A culpa pode levar a um estado de espírito onde as funções da responsabilidade começam a vicejar. Contudo ela não é, necessariamente, a via pela qual o sujeito que vivencia esse mal-estar deve dar um passo à frente para fazer desse sentimento algo positivo, caso contrário transformar-se-á em algo muito pior do que a ignorância propriamente dita – o remorso.

O remorso é um sentimento de auto-condenação, de necessidade de reparo urgente. Ele fere a alma profundamente deixando-a doente caso não haja caminhos de reparação e quando não encontra essas vias de “purgação”, por várias razões, acaba paralisado na auto-comiseração.

No topo de estados ruins da alma, sem dúvida, está o ressentimento, porque leva o sujeito a agir sob a alegação de que foi vítima e de apontar os culpados pela sua desgraça, portanto o passo seguinte, não menos ruim -  o escapismo.

Por outro lado, não é fácil viver retamente e com equilíbrio, uma vez que defendo que nossas escolhas, em sua maior parte, serão ruins, trarão frustração e, consequentemente, poderão trazer grande culpa. Temos de estar preparados para essas “desavenças” internas.

Contudo, é bom salientar que a “culpa” não é algo de todo ruim, porque o seu oposto – a ausência desse sentimento – caracteriza um psicopata. O que contraria de certa maneira a tese barata de autoajuda “de que é necessário livrar-se da culpa para ser feliz”. A culpa é, de certa maneira, um antídoto contra a indiferença e a ignorância, porque incomoda o seu portador.

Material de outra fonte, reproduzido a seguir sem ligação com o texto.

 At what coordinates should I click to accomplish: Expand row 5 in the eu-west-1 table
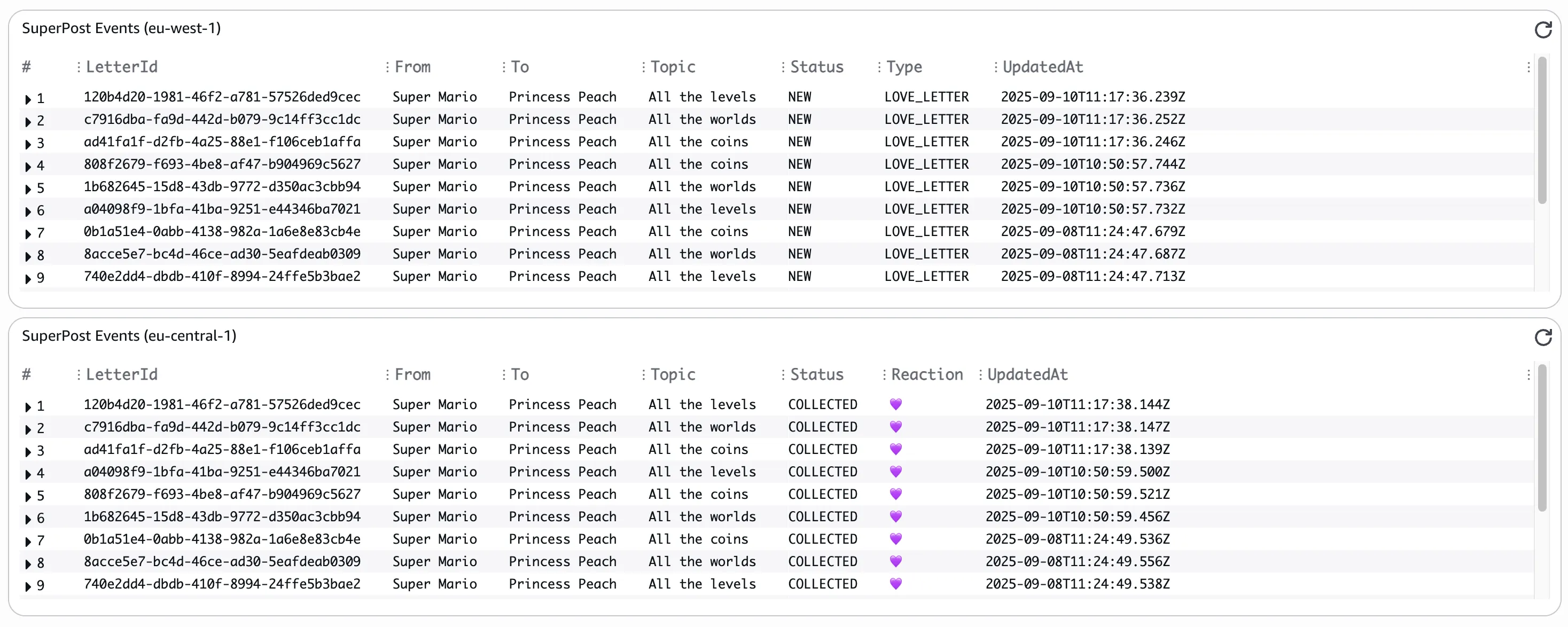[28, 189]
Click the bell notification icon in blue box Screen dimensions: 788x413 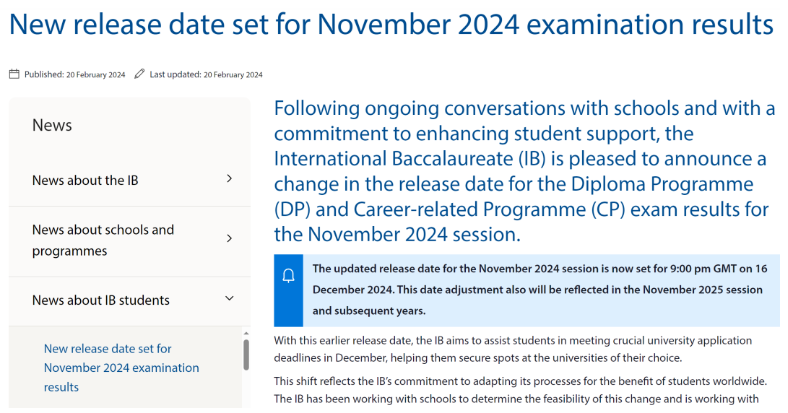click(288, 275)
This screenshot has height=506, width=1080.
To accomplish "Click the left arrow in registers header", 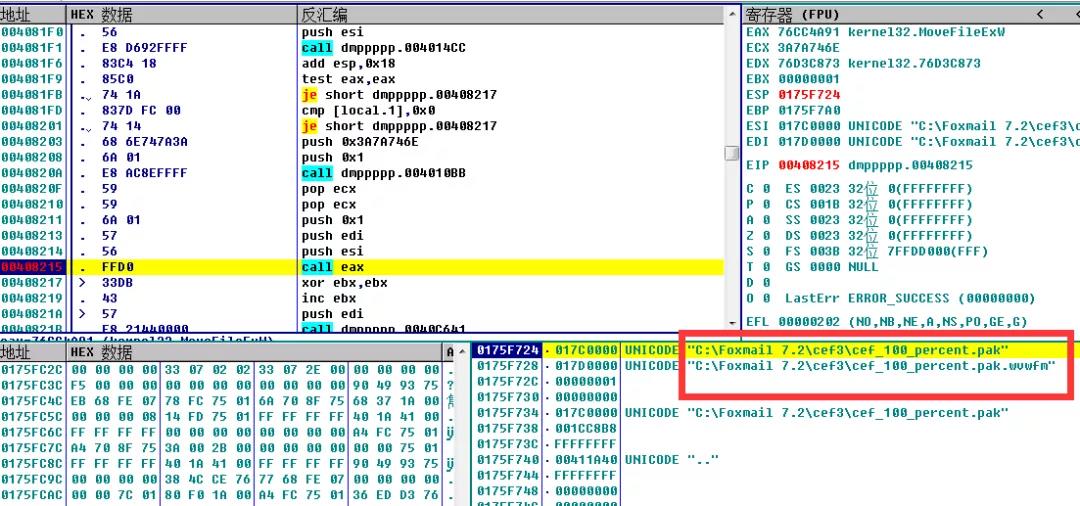I will pos(1040,14).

Creio que Paulo, o apóstolo, entendera bem isso ao afirmar, em sua carta aos Romanos Capítulo 7 versículo 19: “Porque não faço o bem que quero, mas o mal que não quero esse faço."

Desse modo, na consciência da própria culpa, da própria fraqueza é que se consegue alavancar a vida, dando-lhe um “tônus” mais consistente cuja exigência é uma grande coragem para enfrentar os próprios “demônios”. O bônus traz o seu ônus.

Sentir culpa por qualquer ação, não-ação, palavra ou gesto é normal; o que não é saudável é ficar “martelando” nela como se isso fosse resolver alguma coisa, sobretudo se o intuito é de mostrar humildade aos outros – uma evidência de mau-caratismo.